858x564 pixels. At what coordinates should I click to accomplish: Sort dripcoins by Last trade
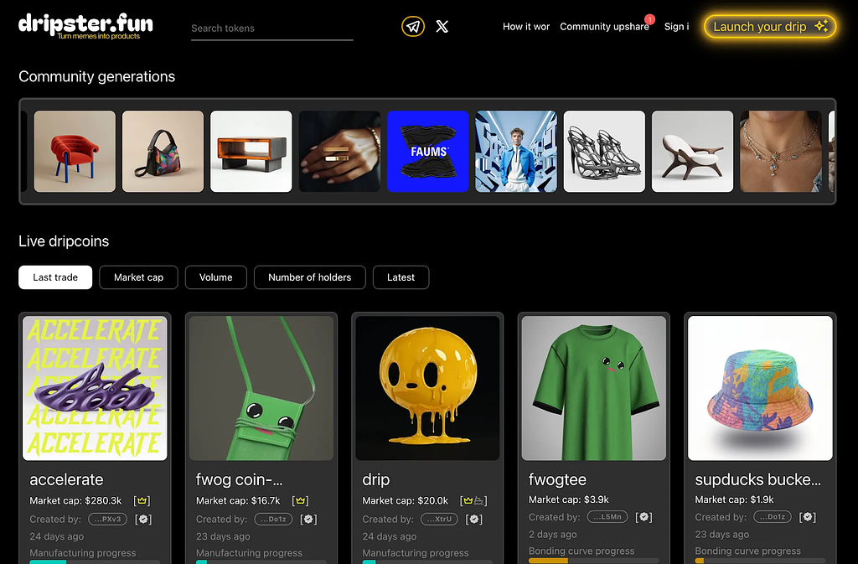point(55,277)
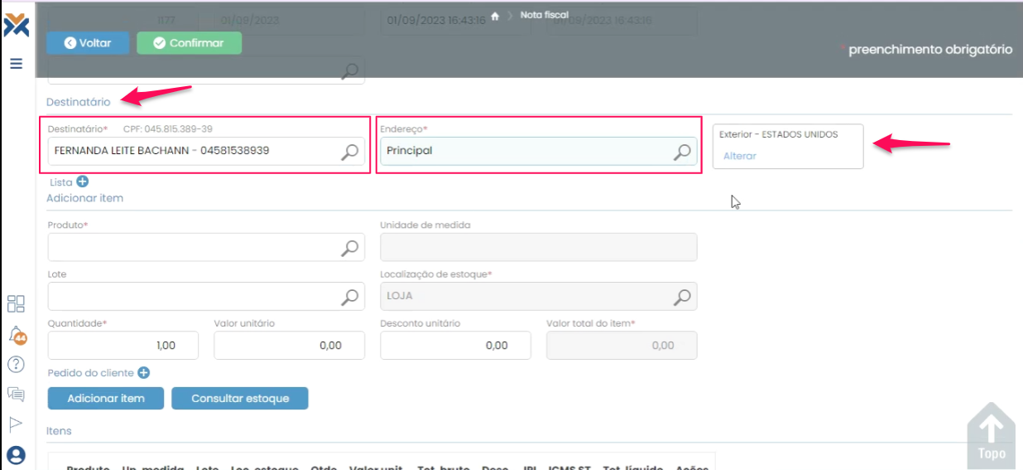Search Destinatário using the magnifier icon
Viewport: 1023px width, 470px height.
pyautogui.click(x=351, y=152)
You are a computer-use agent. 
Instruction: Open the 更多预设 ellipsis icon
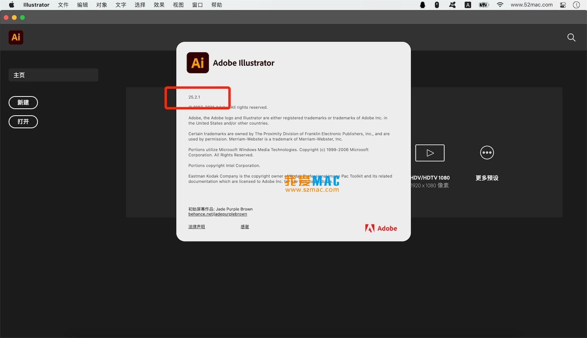pos(487,153)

----

→ **Requirement**
Write the lines out again exactly, beginning at the one containing "You are a computer-use agent." and ending with the last line of the entries, but without any pictures.

→ **Expected answer**
You are a computer-use agent. 
Instruction: Open the 更多预设 ellipsis icon
pos(487,153)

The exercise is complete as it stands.